Questione di galateo

Il rude e servile Pompeo, allineato e coperto all’ombra dell’ancor più rozzo datore di lavoro, non ha consapevolezza dell’abisso di autorevolezza che separa il capo della Chiesa cattolica e la sua influenza sul Pianeta Terra, sostenuta dalle buone relazioni tessute da Bergoglio con le religioni ’altre’. Sbarcato in Italia per incamerare la sottomissione del nostro ministro degli esteri al potere economico e militare degli Stati Uniti, il segretario di Stato Usa ha ipotizzato di trasformare l’astio anti cinese di Trump, spaventato dall’escalation di Pechino ai vertici del potere mondiale, in un atto di sottomissione del Vaticano all’intenzione del tycoon di coinvolgere papa Francesco nella condanna dell’accordo con la Cina sulle nomime di vescovi di quel Paese. Bergoglio, con la calma e la fermezza, che guida il suo impegnativo pontificato, ha rifiutato di incontrare Pompeo. Ha così marcato il dissenso per un incontro a livelli impropri, tra il capo della Chiesa e un subordinato del presidente Usa, ma soprattutto ha riocrdato che nessuno può condizionare l’autonomia del Vaticano. Esplicito il commento di monsignor Gallagher, Segretario per i Rapporti con gli Stati: “Trump non strumentalizzi il Papa per la sua campagna elettorale” e l’ambasciatore cinese in Italia ci è andato gù duro: “Pompeo diffama e attacca senza motivo la Cina”. Pompeo porterà a casa la sviscerata prova di ‘fratellanza’, addirittura entusiasta, ordita da Di Maio e il no, non meno convinto, di Parolin, ministro degli esteri della Santa Sede, alla richiesta americana di rescindere il rinnovo dell’accordo sui vescovi della Cina. Il sottosegretario americano se ne torna a casa anche con il rimprovero (‘l’irritazione’) del Vaticano per un articolo del sottosegretario Usa pubblicato da una rivista del cattolicesimo conservatore americano, per niente gradito.

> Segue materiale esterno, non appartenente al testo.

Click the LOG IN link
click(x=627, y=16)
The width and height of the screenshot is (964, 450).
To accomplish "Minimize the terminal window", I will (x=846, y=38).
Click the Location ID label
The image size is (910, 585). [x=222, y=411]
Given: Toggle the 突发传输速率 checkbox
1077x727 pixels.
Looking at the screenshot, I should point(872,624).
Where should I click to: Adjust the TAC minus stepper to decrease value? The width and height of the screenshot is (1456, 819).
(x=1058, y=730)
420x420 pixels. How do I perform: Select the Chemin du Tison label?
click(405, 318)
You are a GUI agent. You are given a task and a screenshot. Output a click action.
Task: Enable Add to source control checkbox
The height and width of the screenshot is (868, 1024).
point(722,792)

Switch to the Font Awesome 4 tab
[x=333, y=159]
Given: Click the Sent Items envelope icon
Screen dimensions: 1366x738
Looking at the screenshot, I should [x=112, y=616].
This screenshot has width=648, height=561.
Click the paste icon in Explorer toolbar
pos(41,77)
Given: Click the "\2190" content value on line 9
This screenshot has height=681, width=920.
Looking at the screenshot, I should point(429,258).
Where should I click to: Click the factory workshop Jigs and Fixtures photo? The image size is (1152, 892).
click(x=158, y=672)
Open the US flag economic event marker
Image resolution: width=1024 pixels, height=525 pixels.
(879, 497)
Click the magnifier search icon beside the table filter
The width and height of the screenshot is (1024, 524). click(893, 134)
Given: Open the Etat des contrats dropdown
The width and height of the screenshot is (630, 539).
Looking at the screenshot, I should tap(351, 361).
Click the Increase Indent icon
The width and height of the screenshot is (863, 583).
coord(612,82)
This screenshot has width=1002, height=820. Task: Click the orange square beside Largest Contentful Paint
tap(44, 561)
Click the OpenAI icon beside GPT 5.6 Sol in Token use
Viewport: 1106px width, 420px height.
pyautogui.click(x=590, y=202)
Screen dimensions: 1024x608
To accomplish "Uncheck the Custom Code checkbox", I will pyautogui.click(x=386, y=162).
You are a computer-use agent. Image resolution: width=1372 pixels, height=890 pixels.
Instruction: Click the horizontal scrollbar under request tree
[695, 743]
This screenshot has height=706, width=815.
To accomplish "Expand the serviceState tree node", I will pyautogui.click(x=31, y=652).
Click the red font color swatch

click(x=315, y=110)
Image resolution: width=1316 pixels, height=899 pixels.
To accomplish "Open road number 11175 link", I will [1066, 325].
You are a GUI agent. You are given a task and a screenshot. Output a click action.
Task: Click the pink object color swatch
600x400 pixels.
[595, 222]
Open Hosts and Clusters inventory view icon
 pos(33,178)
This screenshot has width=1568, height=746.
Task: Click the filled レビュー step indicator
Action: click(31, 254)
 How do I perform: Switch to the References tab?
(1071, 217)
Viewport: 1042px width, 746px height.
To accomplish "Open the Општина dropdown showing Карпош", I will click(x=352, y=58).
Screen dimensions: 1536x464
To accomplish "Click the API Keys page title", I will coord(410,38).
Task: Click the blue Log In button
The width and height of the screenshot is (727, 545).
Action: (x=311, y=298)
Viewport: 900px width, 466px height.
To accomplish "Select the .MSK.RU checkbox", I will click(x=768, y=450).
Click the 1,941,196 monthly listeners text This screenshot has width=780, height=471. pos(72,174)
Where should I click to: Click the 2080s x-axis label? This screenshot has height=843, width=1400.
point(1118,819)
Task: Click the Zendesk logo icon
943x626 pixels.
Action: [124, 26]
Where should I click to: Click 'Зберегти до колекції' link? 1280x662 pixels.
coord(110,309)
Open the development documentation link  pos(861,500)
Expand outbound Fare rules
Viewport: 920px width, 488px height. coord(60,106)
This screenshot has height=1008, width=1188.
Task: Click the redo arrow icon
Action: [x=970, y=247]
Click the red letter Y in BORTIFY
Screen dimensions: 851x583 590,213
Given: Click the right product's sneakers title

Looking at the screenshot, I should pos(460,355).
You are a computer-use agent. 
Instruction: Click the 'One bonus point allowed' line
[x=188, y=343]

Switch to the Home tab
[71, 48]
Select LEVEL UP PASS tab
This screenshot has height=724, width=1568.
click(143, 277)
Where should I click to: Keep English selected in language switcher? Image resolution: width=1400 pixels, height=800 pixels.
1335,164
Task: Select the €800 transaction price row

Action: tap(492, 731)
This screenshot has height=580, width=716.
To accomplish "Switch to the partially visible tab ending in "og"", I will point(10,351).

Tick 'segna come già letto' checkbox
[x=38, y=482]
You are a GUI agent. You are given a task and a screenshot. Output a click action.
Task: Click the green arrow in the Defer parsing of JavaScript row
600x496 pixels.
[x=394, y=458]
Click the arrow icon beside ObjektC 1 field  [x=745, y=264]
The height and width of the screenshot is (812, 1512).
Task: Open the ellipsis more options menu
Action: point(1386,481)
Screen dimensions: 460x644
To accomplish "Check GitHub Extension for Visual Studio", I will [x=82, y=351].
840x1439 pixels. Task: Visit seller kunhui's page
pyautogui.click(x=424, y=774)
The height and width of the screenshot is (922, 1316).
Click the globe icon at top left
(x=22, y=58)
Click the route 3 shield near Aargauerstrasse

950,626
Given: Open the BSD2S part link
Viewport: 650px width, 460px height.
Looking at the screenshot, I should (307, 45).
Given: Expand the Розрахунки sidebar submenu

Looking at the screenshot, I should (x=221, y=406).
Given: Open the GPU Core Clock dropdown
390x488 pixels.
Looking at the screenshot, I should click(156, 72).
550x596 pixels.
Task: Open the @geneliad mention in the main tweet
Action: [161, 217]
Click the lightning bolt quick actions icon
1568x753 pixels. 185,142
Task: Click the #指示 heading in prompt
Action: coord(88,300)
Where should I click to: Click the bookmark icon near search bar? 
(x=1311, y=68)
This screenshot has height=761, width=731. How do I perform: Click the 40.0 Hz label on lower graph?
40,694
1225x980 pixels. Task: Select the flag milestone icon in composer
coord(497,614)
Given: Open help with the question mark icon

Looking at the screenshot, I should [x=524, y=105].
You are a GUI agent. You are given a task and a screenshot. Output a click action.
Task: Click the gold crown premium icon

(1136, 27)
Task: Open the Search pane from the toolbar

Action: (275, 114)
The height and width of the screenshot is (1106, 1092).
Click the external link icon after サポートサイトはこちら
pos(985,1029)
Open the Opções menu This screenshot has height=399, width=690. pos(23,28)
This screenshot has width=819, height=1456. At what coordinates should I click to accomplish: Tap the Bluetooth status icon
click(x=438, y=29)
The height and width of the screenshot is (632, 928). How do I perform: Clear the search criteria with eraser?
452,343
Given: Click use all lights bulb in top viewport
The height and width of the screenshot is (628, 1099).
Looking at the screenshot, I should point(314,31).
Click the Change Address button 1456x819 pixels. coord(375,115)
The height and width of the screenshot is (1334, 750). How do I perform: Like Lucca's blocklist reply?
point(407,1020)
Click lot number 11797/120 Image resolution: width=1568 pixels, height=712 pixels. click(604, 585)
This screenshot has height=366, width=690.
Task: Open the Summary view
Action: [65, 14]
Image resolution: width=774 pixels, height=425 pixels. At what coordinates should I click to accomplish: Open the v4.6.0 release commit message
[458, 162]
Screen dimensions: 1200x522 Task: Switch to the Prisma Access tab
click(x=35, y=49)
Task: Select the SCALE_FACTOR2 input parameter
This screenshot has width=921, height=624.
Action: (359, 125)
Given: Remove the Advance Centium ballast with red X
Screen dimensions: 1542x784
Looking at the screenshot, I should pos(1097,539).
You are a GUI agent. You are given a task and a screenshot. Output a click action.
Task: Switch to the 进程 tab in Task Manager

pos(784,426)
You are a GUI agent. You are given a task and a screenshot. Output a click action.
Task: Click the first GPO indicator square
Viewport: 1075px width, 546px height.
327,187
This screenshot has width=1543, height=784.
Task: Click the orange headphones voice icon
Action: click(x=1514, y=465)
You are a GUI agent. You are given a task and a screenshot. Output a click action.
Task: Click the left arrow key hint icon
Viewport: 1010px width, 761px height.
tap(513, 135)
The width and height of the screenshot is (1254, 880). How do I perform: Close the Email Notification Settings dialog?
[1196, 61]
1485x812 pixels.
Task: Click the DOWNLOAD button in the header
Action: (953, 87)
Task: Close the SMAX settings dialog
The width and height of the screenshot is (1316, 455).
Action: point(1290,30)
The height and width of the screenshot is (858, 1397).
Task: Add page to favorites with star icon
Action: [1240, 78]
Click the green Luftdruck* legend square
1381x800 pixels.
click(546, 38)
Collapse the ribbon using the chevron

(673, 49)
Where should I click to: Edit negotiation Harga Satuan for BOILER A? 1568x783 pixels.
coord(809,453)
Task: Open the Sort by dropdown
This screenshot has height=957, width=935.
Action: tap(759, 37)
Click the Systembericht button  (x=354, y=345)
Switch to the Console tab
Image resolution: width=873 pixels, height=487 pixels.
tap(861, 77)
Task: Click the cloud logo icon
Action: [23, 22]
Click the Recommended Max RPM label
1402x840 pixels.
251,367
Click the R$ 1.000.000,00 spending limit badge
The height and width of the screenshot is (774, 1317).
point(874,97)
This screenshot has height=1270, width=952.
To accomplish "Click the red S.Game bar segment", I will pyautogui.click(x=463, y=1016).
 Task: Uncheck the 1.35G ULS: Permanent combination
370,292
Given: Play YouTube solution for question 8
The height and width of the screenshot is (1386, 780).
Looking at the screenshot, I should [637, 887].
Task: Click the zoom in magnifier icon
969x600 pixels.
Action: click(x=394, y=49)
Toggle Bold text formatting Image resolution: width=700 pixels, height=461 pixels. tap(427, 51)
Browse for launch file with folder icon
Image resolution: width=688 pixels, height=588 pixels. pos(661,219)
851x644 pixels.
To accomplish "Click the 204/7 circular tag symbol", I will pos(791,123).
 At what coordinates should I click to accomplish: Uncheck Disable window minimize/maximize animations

Una delle ragioni primarie dello scarso interesse e dell’insoddisfacente seguito che rendono noiosi, peggio inguardabili, i confronti televisivi tra esponenti di partiti ‘nemici’, è la gara alla sopraffazione verbale dell’avversario, sostenuta da livelli assordanti della voce e soprattutto dala tecnica dell’interruzione, della sovrapposizione reciproca alle argomentazioni di chi tenta di esprimerle compiutamente. L’esito deplorevole è la rissa, il ricorso all’insulto. Che dire, finchè a litigare sono due mezze tacche della politica, con un clic si può tranquillamente sintonizzarsi altrove, su un bel documentario, un film d’autore. Se a interrompersi urlando sono i due tipi che confliggono per occupare la Casa Bianca, lo stupore per un faccia a faccia televisivo simile alla baruffa di litiganti dei bassifondi muta rapidamente in fastidio, fino al disgusto. La percezione del gigante mondiale, che sarà governato da uno dei due astiosi miliardari, induce allo sconforto e avalla la sentenza di condanna dei super potenti, assolutamente inadeguati a gestire ampiezza e complessità delle emergenze che incombono sul futuro della Terra. L’indecente confronto televisivo Trump-Biden ha scandalizzato anche la commissione Usa dei dibattiti presidenziali, che è corsa ai ripari, per evitare lo sconcio delle loro intemperanze.  Per il secondo round del dibattito sarà consentito di chiudere il microfono di chi interrompe l’interlocutore, anche perché le regole permissive del primo scontro sono state condannate dai media. Flop degli ascolti: solo 29 milioni telespettatori delle emittenti Abc, Cbs, Nbc e Fox, ovvero un calo del 35% rispetto al dibattito del 2016 tra Trump e Hillary Clinton, seguito da 45 milioni di persone. Insomma strillare non paga.